Enfant, tous les lundis, j'allais passer le nuit chez ma grand-mère maternelle. Dans son appartement quai de Rome (pour les liègeois). Invariablement, en fin d'après-midi, nous nous installions à la fenêtre de sa toute petite cuisine et nous restions là à papoter tous en grignotant pains au chocolats et tasse de nesquick surdosée. J’appréciais beaucoup ces moments, sorte de liturgie connue de nous seuls. De là , j'avais vue sur le
pont de Fragnée
et
l'union nautique :
Juste à côté, se trouvait une toute petite île, 10m carré tout au plus. Mais à l'époque, cela n'avait aucune importance, je rêvais d'y habiter et de m'y construire une cabane, tel un robinson urbain. Je ne manquais jamais d'en faire par à mon aïeul, qui à tous les coups me répondais qu'elle m'appartiendrai sûrement un jour mais qu'il faudrait que je travaille beaucoup. (gna gna gna)
Aujourd'hui, l'île existe toujours, j'habite juste à côté. Je passe devant trois ou quatre fois par jour, et à chaque fois je repense à ma grande mère (et à mon grand père, mais ça c'est une autre histoire, croyez-moi). Hier soir, cherchant un bon sujet à photographier, mes pas m'ont mené sur le quai, au bord de cette île. j'y ai passé un long moment, cherchant le bon angle pour rendre toute la beauté de l'endroit. Tout m'est revenu d'un coup.
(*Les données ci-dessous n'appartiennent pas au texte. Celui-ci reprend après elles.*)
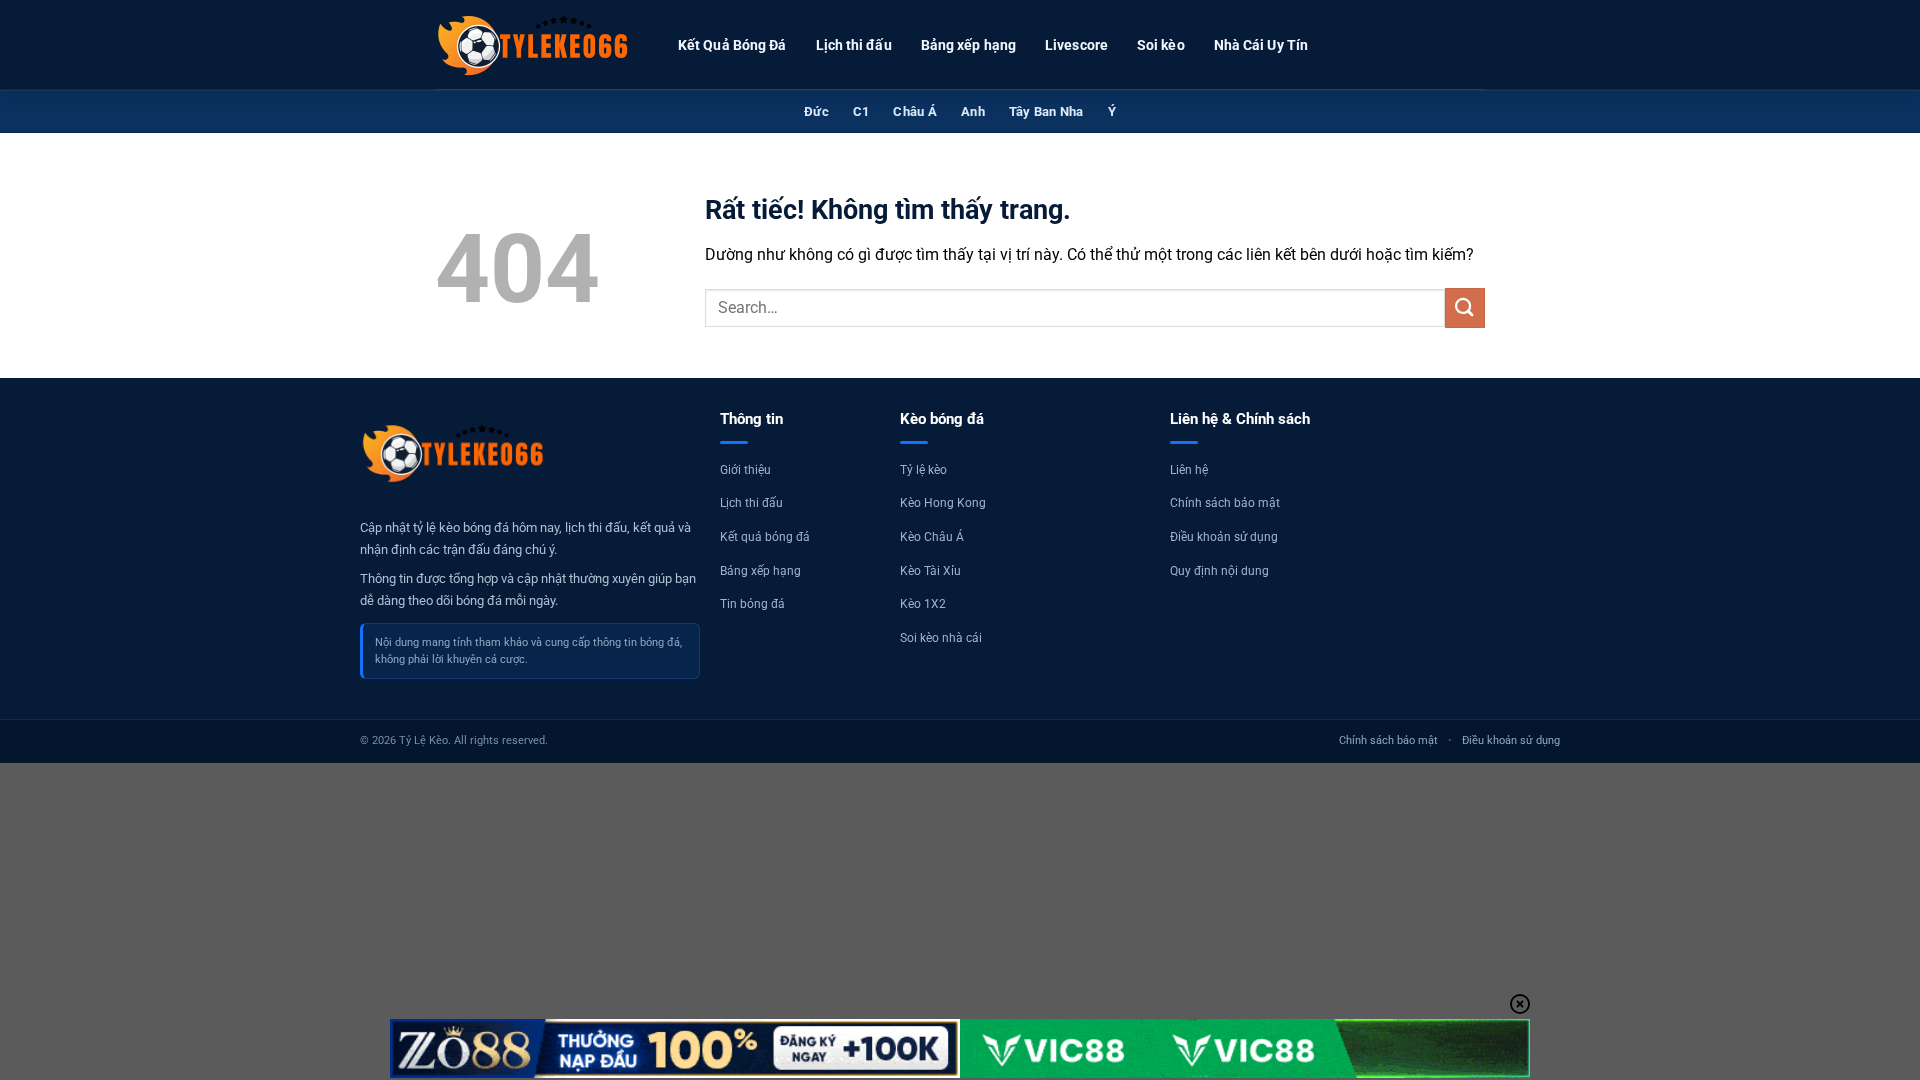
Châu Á (915, 111)
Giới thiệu (745, 470)
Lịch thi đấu (854, 45)
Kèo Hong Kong (943, 503)
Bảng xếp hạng (968, 45)
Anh (973, 111)
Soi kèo (1161, 45)
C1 (861, 111)
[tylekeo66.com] (535, 45)
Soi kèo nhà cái (941, 638)
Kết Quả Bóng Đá (732, 45)
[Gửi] (1465, 307)
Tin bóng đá (752, 604)
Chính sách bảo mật (1225, 503)
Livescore (1076, 45)
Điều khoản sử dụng (1224, 537)
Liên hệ (1189, 470)
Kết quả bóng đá (765, 537)
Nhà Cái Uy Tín (1261, 45)
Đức (816, 111)
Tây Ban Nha (1046, 111)
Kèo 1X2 (923, 604)
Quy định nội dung (1219, 571)
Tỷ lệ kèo (923, 470)
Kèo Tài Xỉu (930, 571)
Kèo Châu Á (932, 537)
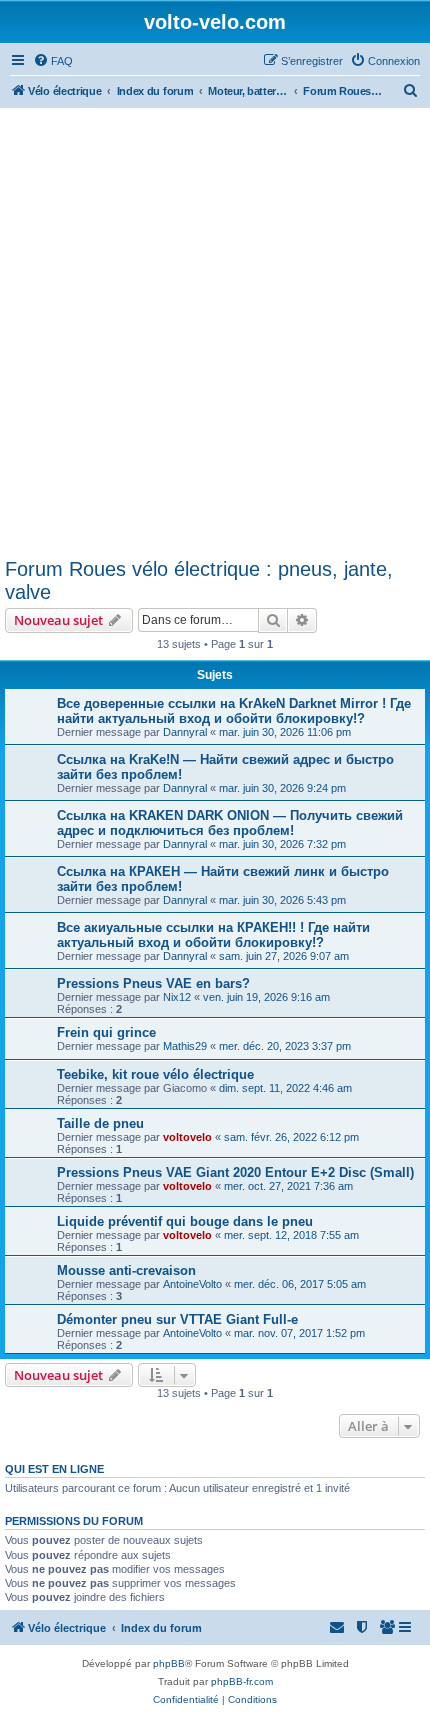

J’ai regardé la fenêtre de la cuisine. C'était allumé. Malheureusement ma grand-mère n'y habite plus (elle nous a quittés il y a de ça quelques années). Ce fut étrange de me retrouver à cet endroit. Comme découvrir l'envers du décor d'un passé révolu...
Et tandis qu'assis au bord de l'eau, les souvenirs affluaient par brouettes, une terrible constatation s'imposa : cette île ne serai jamais mienne. Frustration. Qu'à cela ne tienne, on l'appellerai désormais :

"the jerohmallnightlong island"
avec l'accent, s'il vous plaît.
written from a glaucous cybernétique café.